The Treasury Inspector General for Tax Administration (TIGTA) released a report today, and it doesn’t make for pleasant reading; it’s titled, “Security Weaknesses Are Not Timely Resolved and Effectively Managed.”  If you wonder why some don’t feel confident with the IRS preparing tax returns, look no further.  The summary (relating to what the IRS is currently doing with “Plan of Action and Milestones (POA&Ms)”) is quite damning:

The IRS did not timely review 291 (73 percent) of 401 POA&Ms TIGTA analyzed based on agency security policies nor did it perform the required closure reviews within the 60-day time period for 138 (49 percent) of 282 POA&Ms marked as either Accepted, Completed, or Validated.

Due to staffing shortfalls, IRS employees are not facilitating the timely resolution of information security weaknesses. Agency-wide, there are more than 500 POA&Ms categorized as Late, including 23 with risk severity ratings of either critical or high…

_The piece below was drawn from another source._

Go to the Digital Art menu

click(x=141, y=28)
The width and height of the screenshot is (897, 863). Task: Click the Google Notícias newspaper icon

In addition, business units are not timely creating POA&Ms or consistently entering required POA&M information…

Finally, the IRS is not accurately identifying and tracking resources required to resolve information security weaknesses. For the 12,089 POA&Ms, there was a total estimated cost of $2.6 billion to resolve the information security weaknesses. From January 1, 2018, through August 26, 2022, the IRS finalized remediation efforts for 3,139 POA&Ms with total estimated costs of $134.5 million to resolve the information security weaknesses. However, during the closure process, the IRS did not reevaluate the estimated budget and update it with actual costs at closure, as required.

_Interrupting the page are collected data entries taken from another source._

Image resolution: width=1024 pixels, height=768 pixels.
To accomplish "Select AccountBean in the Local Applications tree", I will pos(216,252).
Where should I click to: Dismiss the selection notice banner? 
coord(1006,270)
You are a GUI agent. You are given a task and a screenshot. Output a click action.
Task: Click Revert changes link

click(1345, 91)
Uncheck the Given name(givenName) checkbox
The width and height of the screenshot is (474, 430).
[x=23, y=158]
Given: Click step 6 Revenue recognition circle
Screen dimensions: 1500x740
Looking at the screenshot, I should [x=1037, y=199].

TIGTA made four recommendations, and at least the IRS agreed with all of them; the IRS plans on correcting all of them no later than May 15, 2024.  As to why this is important, TIGTA noted: “Failure to timely review, track, and close POA&Ms to resolve information security weaknesses puts the IRS at risk for exploitation by threat actors. In addition, tracking associated resources required to resolve POA&Ms facilitates informed decision-making.”  Tax professionals have enough security risks without having the IRS contributing more!